Tropical forest. |
Establishing a checklist like this one has long been a goal of the Garden. In 2015, Ulloa started to research what already existed among existing Garden projects and other botanical institutions across the Americas. She then contacted the editors of the 12 major projects in the last 25 years that served as the basis for this larger checklist including the checklists of Bolivia, Brazil, Colombia, Ecuador, the Guianas, Mexico, Peru, the Southern Cone (Argentina, Chile, Paraguay, Uruguay), Venezuela, and the West Indies. Two partially published datasets of the Flora of North America North of Mexico and the Flora Mesoamericana were also used.
The Garden's plant database, Tropicos® was used as the projects data repository for the project. In the process, more than 25,000 names were added to Tropicos before a final list was compiled.
"This is the first time we have a complete overview of the plants of the Americas," said Ulloa. "It represents not only hundreds of years of plant collecting, and botanical research, but 6,164 botanists who described species that appear on this list. It is vital we have this information so that we know what each species is for conservation purposes."

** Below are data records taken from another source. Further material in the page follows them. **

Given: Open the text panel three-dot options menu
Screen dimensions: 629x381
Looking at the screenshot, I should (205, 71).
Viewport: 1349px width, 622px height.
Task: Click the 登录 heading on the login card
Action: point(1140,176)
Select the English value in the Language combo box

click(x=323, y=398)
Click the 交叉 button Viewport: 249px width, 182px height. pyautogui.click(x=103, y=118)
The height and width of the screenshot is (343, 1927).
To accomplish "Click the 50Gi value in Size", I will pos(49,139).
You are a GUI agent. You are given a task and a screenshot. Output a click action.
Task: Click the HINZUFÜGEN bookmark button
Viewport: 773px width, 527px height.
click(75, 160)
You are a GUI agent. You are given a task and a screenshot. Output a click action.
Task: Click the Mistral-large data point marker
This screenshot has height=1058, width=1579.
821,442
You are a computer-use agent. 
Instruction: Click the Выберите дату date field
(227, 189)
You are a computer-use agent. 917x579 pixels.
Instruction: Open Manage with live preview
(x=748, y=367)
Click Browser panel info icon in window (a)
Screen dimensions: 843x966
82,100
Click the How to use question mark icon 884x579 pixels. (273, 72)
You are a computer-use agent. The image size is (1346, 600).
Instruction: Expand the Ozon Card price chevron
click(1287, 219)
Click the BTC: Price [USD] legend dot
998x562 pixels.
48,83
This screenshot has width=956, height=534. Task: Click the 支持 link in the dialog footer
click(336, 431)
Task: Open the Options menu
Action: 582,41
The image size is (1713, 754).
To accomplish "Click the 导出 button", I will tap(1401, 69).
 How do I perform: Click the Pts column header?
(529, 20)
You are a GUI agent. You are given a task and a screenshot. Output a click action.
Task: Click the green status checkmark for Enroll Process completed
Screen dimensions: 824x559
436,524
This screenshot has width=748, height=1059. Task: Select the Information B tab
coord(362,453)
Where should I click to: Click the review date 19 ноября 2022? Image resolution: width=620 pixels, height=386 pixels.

Co-author Dr. Robert Magill first developed Tropicos in the early 1980s on tiny Osborne 01 microcomputer. Today, it is the world's largest botanical database. It is accessed more 70 million times each year by researchers around the world. It is a link to the past, a digital version of 4.4 million specimens in the Garden's expansive Herbarium. It is also a link to the future, the basis of a larger project, the World Flora Online. The Missouri Botanical Garden and more than 40 other institutions are working to develop the World Flora Online with the goal of documenting all known plant life by 2020.
A number of co-authors are current or former members of the Missouri Botanical Garden research staff including Dr. Gerrit Davidse, Heather Stimmel, Dr. James Zarucchi, Dr. Peter Jørgensen, Magill and Garden President Emeritus Dr. Peter Raven. In addition to this, Dr. Tom Croat and Dr. Charlotte Taylor are both acknowledged in the study's supplemental material for having more than 400 described plant species on the Americas list.